UGH…the dreaded “lets run all the NM Cables in one raceway” disease…

What we do know is that it is (3) 200A Service Enclosures with Service Disconnection Means. Since this is a residence we are to assume (since we are assuming a lot already) that it should be 120/240 volt, Single Phase System. Anything else regarding the looping of a bonding conductor or what have you is speculation…not enough images of the RIGHT locations for me to comment otherwise.
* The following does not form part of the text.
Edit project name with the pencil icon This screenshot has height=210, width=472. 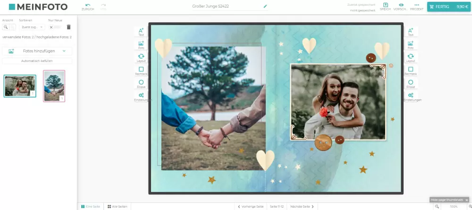265,7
If the final picture shows the GEC going out to the Electrode…I would have said do that in the common location outside (wireway) and utilize the “grounded” conductor for your bonding but again we can only speculate on what is behind the “Closed Door”…

And if we assume that is the GEC leaving the enclosures…then they is it running from pane to panel…?..is it in a metal raceway and is the GEC connected at both ends to the raceway per 250.64(E)…again speculation.

Quote on what you know and see…I can’t speculate on what I can’t see are my suggestions.

Thanks guys for the input!

Anything is pssoible but as Paul said without further information it’s just guess. Typcially all metal on the line side of the service disconnect is bonded to the system neutral so you would end up with only three conductors (Line-Neutral-Line) from the meter to the panel (think SEU cable). Since this is a raceway system it is possible that they also ran a GEC in the raceway but that would be a fourth conductor, since two of these raceways contain five conductors something seems odd.